Task instructions ::
1. According to the travel account of Cuba, in what year did French colonists found Cienfuegos?
2. Extend the travel account of Cuba by writing what comes next after its final sentence.

Document excerpt start

We jumped at the opportunity to join a 10-day tour of Cuba last February. My husband, Mike, and I went legally as part of a study group flying by charter from New York. Shortly afterward, the American government announced that it would not approve any more such “people to people’’ educational visits, and soon it will be impossible for most American tour groups to go to Cuba.

Bob Krist
Young Cubans at Casa del Caribe learn the old country dances.

Officially, our group was going to study art and architecture. But the subtext, we discovered, was always politics.

After arriving in Havana, we went southwest to Cienfuegos, at population 135,000 Cuba’s sixth largest city. Our group of 13 was seated in the band shell in the graceful late-19th-century main square, listening to the town historian, a chic woman whose blue eyes and blond hair marked her as a probable descendant of the French colonists who founded the city in 1818. Another well-dressed woman, whom we did not know, came and silently sat with us. The historian seemed to lose her train of thought; then she apologized, explaining, as her eyes filled with tears, that this was a friend whom she had not seen since they were girls and fled with her family to the United States. She rushed to embrace her. The lecture was cut short, as we were witness to a drama that illustrated a contemporary event: It is only recently that Cubans who fled to the United States after the revolution of 1959 have been allowed back for visits.

Document excerpt end
Records start

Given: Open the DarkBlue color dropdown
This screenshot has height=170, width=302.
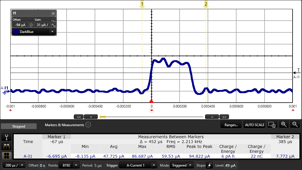Looking at the screenshot, I should pyautogui.click(x=52, y=32).
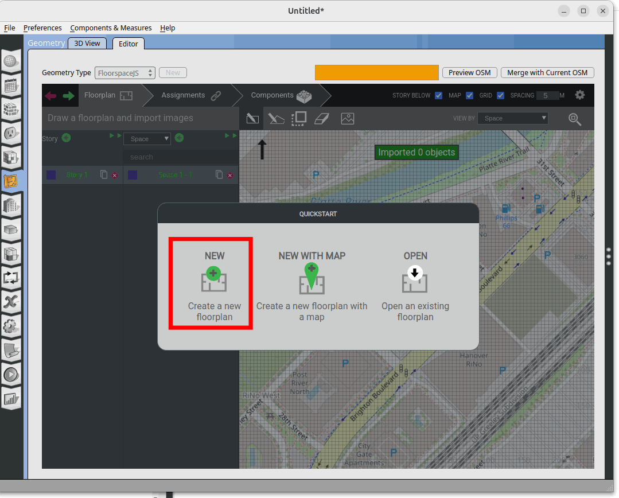Open the Space type dropdown in left panel

click(x=147, y=139)
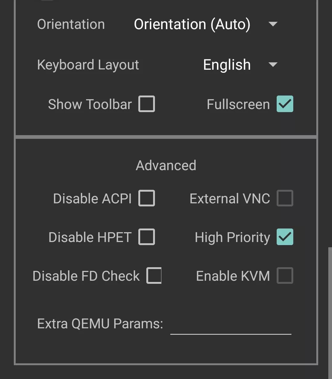Check the Disable HPET box
Viewport: 332px width, 379px height.
coord(147,237)
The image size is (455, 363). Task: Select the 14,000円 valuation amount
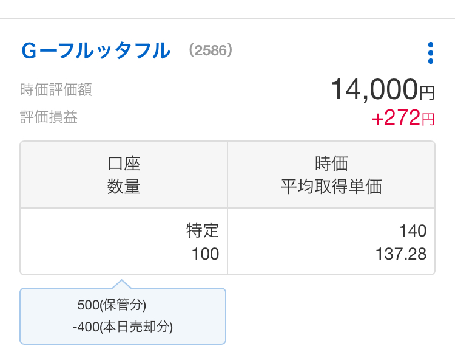click(375, 90)
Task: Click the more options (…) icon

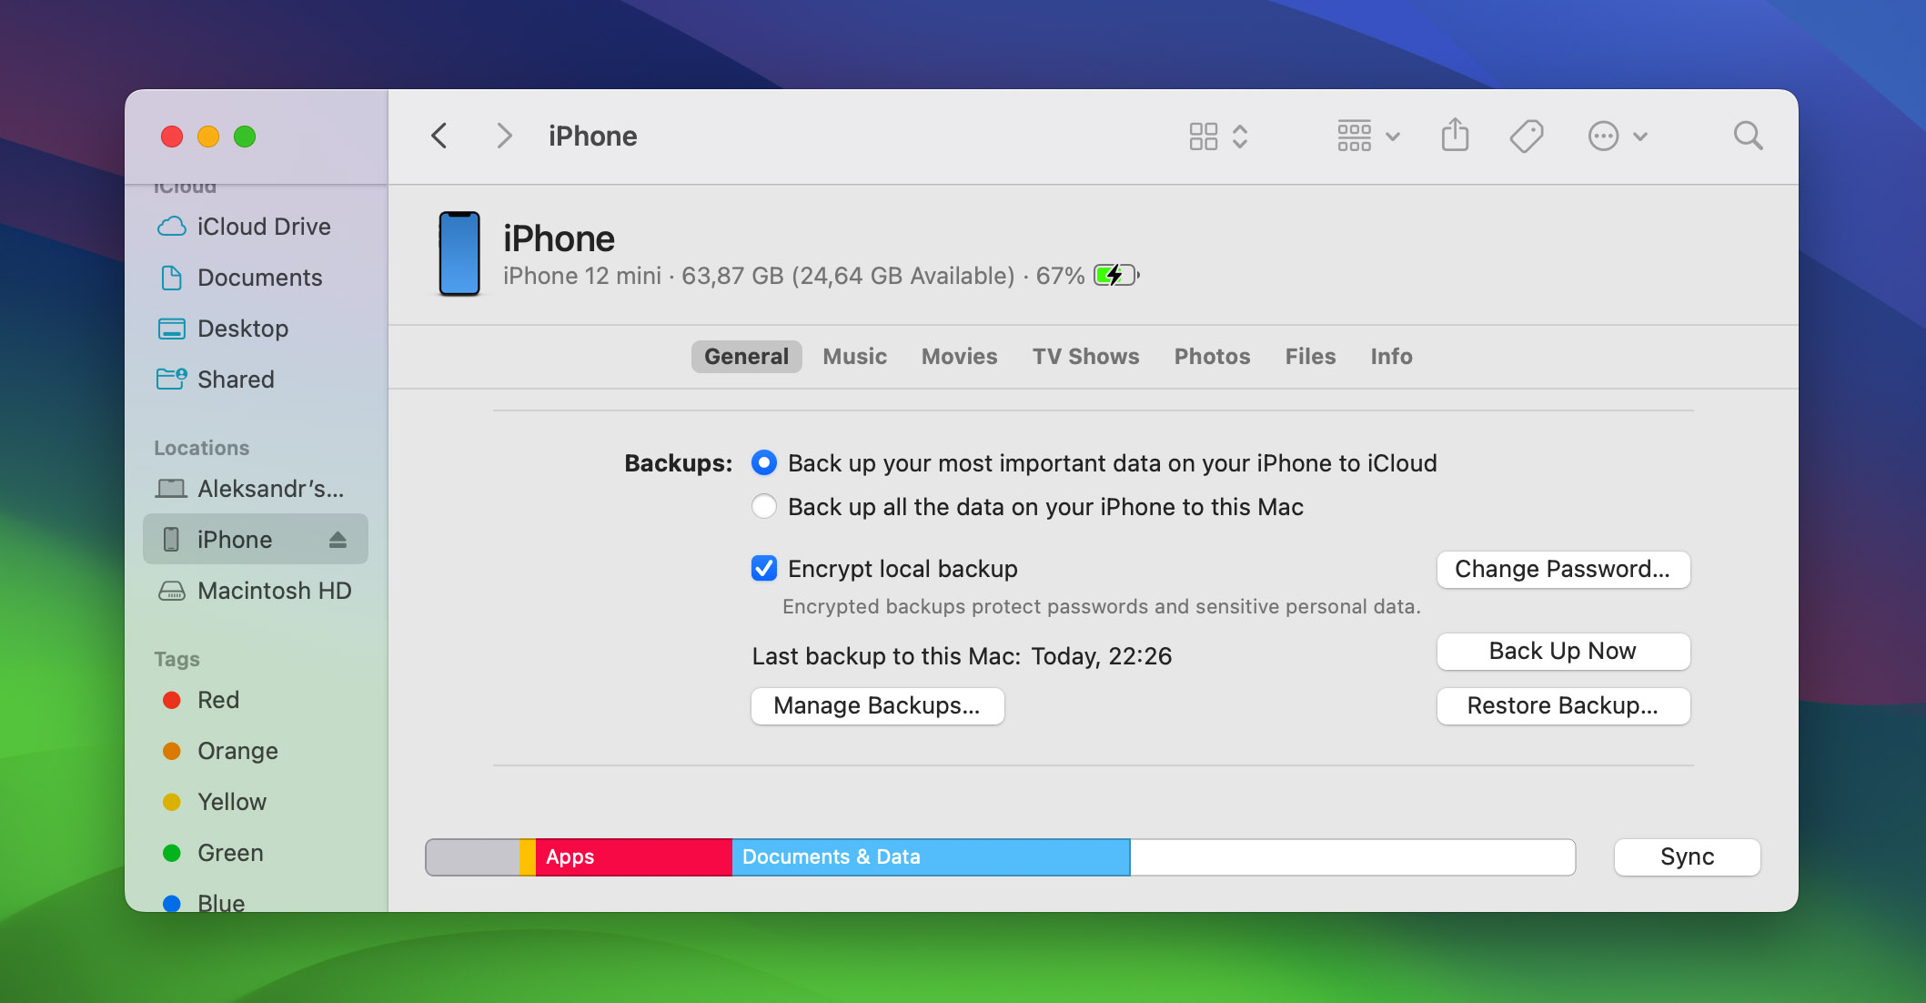Action: pyautogui.click(x=1605, y=137)
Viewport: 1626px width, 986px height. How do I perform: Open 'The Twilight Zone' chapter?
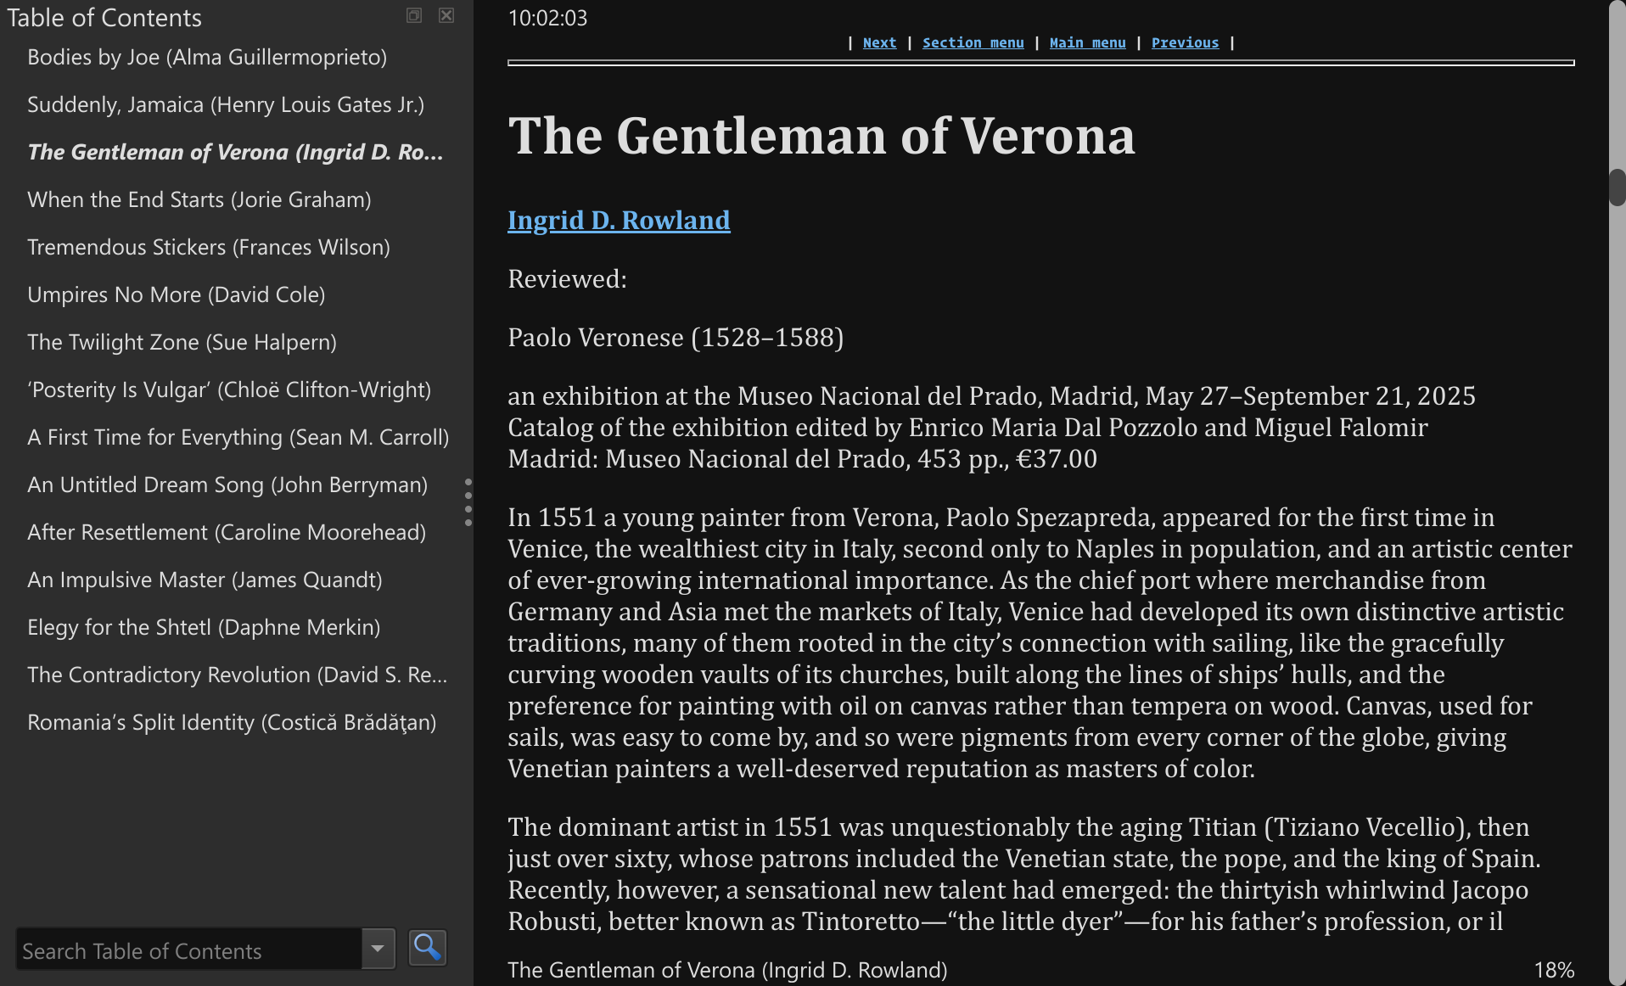click(x=182, y=342)
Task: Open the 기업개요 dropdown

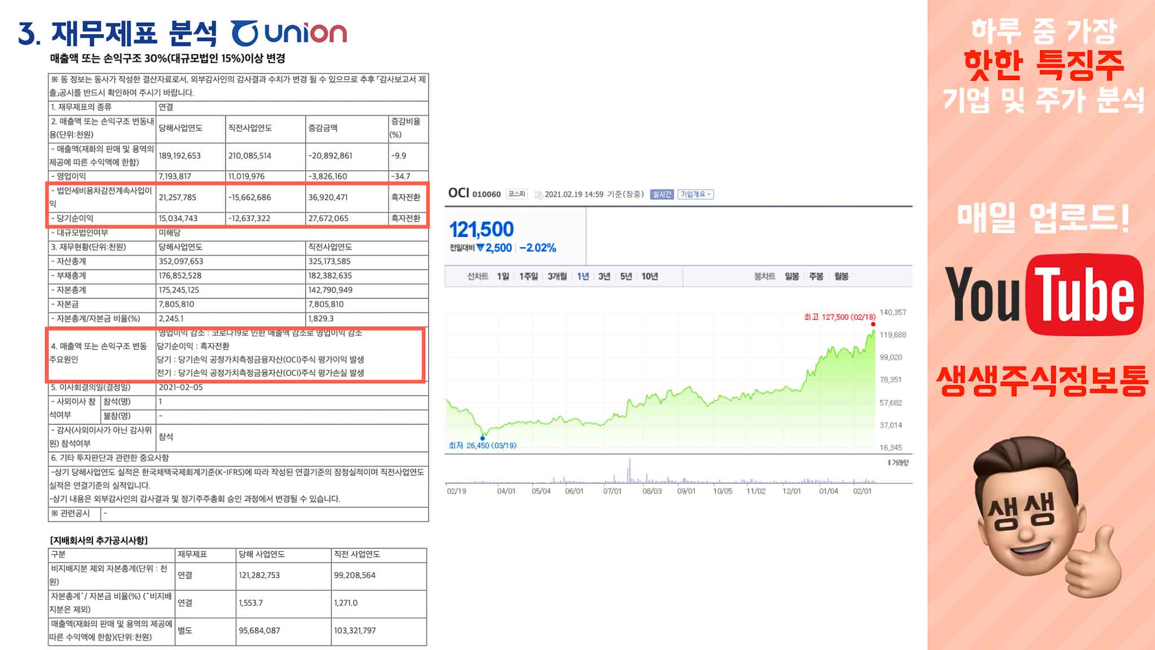Action: pos(695,194)
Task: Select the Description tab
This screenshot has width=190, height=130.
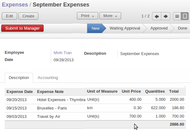Action: tap(19, 78)
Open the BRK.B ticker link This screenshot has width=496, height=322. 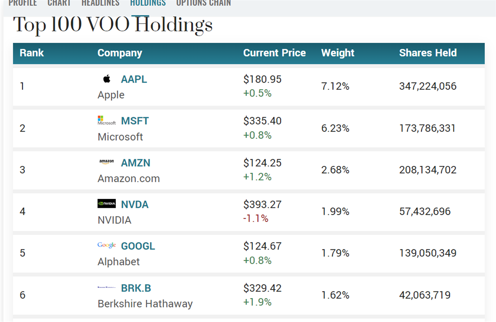[136, 288]
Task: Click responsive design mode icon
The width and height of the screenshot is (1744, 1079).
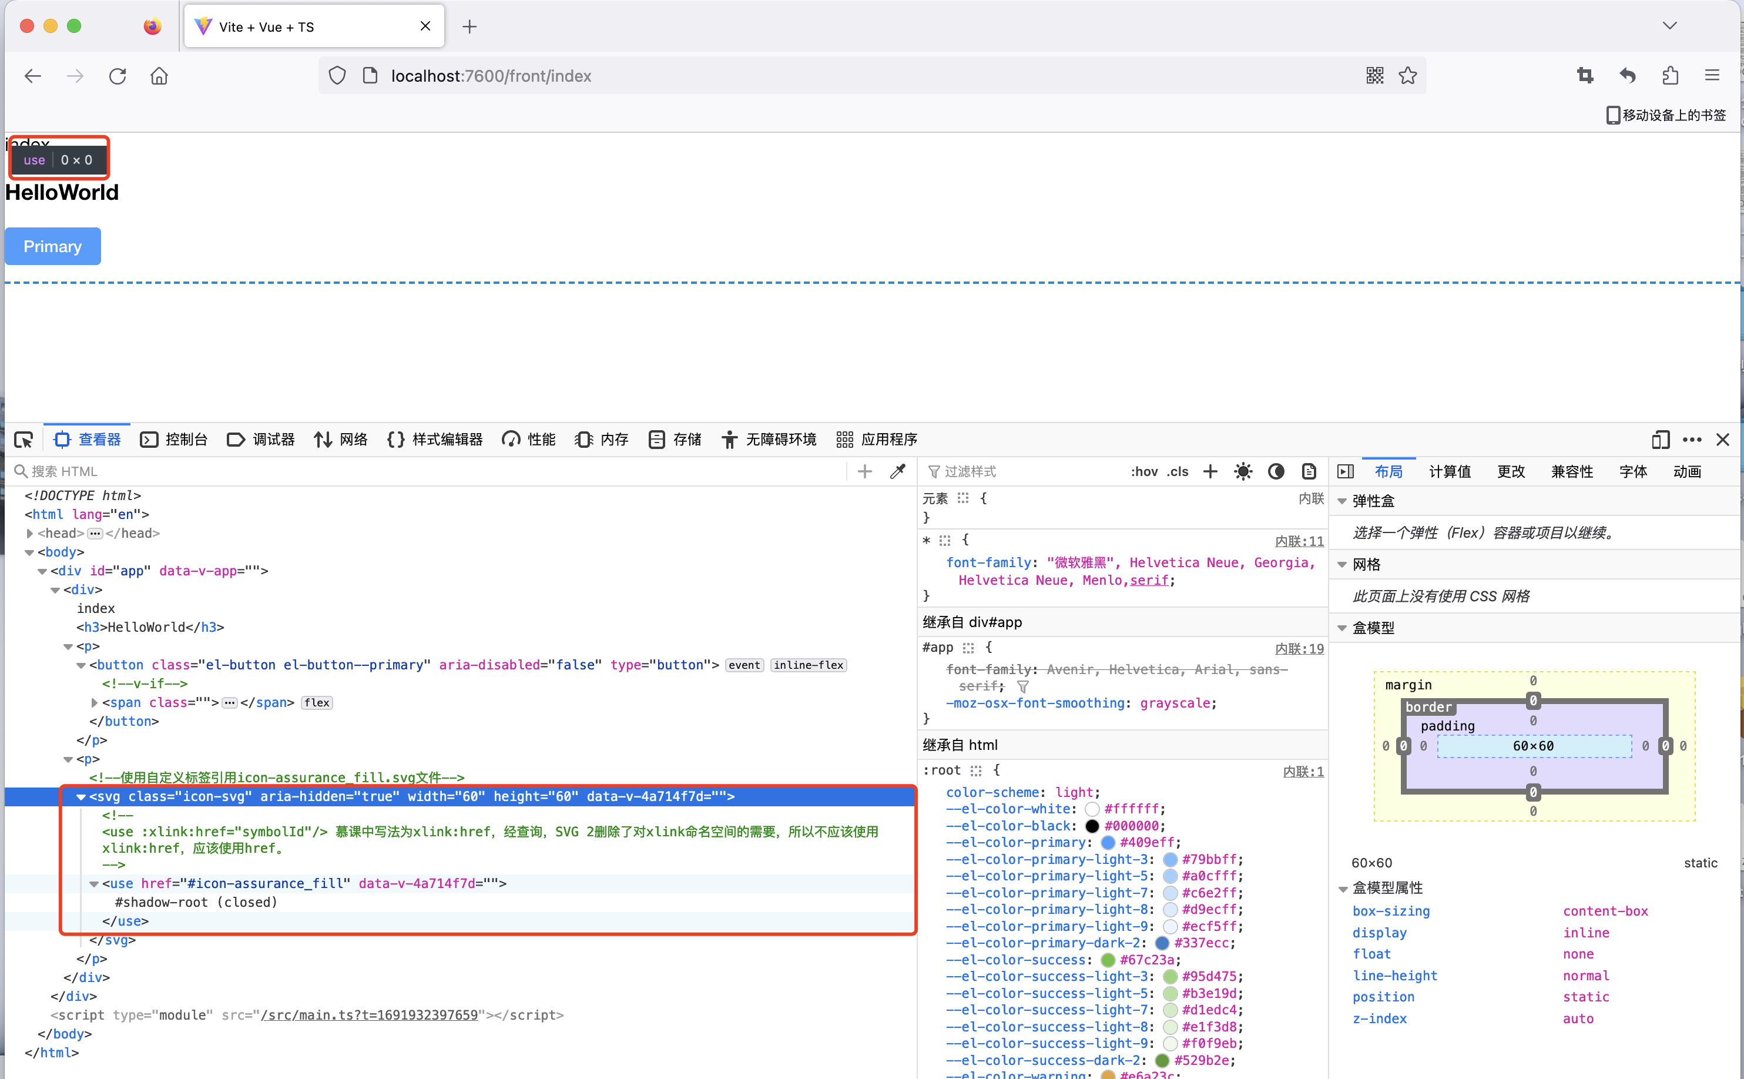Action: [x=1660, y=440]
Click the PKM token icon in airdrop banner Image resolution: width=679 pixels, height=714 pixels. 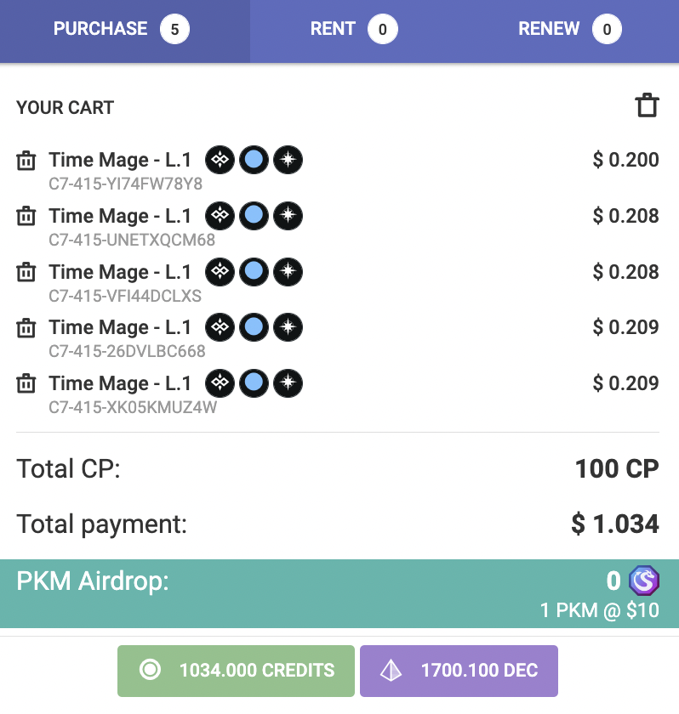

Records end

Answers to the exercise ::
1. 1818

2.
Exploring the square on our own, we met up with a local artist, Wyacon (Julian Espinoso Rebollido), a weathered character in a hand-painted straw hat and a black T-shirt with the message in stark white: “The boat sank. Get over it.” We followed him to the Maroya gallery to see his paintings, as well as the work of others. Later we trooped through his house, past laundry hanging on the roof, to look at more paintings and some droll shoebox-size wooden cows.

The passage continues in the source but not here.